Maman a disparu presque aussi promptement, sans doute vexée que je ne partage pas avec elle sa crise de boulimie.
— Qu’est-ce qu’il y a ? m’a demandé Wendy qui continuait à peaufiner ses poses de starlette devant sa webcam.
— Non, rien. C’est juste ma mère. Elle essaie de combler son manque affectif en s’empiffrant de sucre. C’est classique. J’ai vu une émission là-dessus. Tu vas à l’enterrement de Perrine, lundi ?
— Oh ! Non, ça ne va pas ? a-t-elle protesté. Pourquoi pas dans une morgue, tant que tu y es ! C’est trop flippant !

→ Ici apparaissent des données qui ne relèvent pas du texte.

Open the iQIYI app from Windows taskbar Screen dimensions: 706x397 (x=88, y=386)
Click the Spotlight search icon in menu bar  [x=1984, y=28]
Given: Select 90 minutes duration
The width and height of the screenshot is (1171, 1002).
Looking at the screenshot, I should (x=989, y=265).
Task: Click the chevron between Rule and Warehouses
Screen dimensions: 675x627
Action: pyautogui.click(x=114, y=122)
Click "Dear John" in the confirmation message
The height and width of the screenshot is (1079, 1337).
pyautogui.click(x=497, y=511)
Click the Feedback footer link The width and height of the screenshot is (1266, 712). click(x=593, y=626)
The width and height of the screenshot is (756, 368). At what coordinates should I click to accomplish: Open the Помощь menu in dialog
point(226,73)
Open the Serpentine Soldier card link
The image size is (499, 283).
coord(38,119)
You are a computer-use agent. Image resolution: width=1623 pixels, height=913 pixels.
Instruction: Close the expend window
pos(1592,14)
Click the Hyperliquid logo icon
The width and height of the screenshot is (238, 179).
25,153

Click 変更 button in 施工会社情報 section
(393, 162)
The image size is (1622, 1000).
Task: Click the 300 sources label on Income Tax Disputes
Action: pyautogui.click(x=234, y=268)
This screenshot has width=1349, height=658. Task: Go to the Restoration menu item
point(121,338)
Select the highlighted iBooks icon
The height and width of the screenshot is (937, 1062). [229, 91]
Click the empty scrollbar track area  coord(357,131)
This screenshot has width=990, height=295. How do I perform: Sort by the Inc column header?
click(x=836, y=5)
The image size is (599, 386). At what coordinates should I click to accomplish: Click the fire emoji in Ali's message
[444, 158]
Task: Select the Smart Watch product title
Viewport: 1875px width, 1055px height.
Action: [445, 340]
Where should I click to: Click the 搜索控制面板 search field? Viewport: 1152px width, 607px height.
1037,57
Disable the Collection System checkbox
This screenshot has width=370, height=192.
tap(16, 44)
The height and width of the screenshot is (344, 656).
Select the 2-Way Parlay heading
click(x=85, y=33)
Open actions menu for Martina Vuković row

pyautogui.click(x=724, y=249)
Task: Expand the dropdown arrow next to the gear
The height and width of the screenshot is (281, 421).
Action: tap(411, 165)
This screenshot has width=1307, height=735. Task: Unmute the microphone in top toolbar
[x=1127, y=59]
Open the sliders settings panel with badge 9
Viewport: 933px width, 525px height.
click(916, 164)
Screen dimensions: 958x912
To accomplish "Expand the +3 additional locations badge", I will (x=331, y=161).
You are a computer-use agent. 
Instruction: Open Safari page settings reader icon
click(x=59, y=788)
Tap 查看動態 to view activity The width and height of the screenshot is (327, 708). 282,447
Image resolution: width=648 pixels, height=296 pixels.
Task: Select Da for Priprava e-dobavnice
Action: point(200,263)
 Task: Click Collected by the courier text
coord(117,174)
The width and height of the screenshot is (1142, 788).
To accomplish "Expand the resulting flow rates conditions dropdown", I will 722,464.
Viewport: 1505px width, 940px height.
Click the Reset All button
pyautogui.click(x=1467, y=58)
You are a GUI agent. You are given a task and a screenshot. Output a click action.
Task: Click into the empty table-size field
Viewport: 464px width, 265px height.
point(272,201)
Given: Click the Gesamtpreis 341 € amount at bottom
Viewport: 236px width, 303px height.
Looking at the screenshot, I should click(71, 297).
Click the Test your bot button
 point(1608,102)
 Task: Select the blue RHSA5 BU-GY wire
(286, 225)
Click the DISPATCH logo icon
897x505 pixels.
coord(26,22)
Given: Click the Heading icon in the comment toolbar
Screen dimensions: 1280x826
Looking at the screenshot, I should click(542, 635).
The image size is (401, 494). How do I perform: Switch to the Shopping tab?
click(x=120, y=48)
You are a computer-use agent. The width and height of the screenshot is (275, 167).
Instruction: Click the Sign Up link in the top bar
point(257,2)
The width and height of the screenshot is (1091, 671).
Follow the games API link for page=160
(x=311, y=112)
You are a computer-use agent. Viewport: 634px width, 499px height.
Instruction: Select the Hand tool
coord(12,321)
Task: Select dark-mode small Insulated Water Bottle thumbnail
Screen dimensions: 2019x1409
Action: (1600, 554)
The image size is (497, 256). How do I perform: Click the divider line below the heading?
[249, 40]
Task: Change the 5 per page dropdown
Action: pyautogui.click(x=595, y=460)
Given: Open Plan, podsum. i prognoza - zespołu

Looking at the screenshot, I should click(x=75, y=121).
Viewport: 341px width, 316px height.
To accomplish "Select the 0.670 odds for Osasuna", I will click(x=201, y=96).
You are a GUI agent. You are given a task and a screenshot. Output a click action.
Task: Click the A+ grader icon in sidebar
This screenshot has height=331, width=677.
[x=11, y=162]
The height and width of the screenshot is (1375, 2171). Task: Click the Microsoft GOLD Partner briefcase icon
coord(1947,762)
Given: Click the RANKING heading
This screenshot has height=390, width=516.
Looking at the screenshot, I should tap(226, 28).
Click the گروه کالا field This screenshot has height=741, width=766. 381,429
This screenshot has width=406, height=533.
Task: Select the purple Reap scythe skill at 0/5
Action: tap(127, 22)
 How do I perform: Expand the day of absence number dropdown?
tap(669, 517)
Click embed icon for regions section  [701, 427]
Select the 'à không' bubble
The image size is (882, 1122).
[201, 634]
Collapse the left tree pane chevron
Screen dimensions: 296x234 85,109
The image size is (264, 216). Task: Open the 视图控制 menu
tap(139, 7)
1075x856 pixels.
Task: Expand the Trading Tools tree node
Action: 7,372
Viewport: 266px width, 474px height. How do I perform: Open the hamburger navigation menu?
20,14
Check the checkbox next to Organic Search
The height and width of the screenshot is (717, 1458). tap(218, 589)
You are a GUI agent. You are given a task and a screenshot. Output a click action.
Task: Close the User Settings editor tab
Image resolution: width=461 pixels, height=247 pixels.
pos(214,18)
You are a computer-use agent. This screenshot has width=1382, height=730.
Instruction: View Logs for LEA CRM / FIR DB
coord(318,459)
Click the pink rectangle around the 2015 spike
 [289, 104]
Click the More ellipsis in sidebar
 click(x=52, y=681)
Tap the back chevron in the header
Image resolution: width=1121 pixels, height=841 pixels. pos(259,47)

— Je te comprends, ai-je répondu. Maman pense que c’est un million de fois plus atroce pour ses parents. Tu imagines si en plus il n’y avait personne à la cérémonie ? Moi j’irai, rien que pour ça.
— Bon, OK, a continué Wendy d’un air royal. Mais je risque de pleurer comme une madeleine, c’est sûr.
Son portable a sonné et comme c’était son père, nous avons déconnecté sans plus de commentaire. Je suis ensuite allée voir Maman qui digérait son gueuleton avec sa mine coupable. Elle lisait l’un de ses romans sentimentaux, allongée sur le canapé en mode zen, dans son pantalon de jogging et son sweater gris acheté à Disneyland, entourée de photophores et de son brûle-parfum diffusant du patchouli.
— Il reste de la glace ? ai-je demandé, presque par solidarité, sans en avoir vraiment envie.
Elle a levé les yeux vers moi, l’espace d’un instant :
— Bien sûr, ma petite chérie, m’a-t-elle répondu. Mais ne te sens pas obligée de m’imiter, s’est-elle reprise. Tu es jolie, Émilie, tu as toute la vie devant toi pour te laisser aller.
Ce qui est bien parfois, avec Maman, c’est qu’on a même plus besoin de mots pour se comprendre.
Je suis dans mon lit et je vais reprendre ma lecture de « Nos étoiles contraires » tout en écoutant Petit Biscuit que j’adore.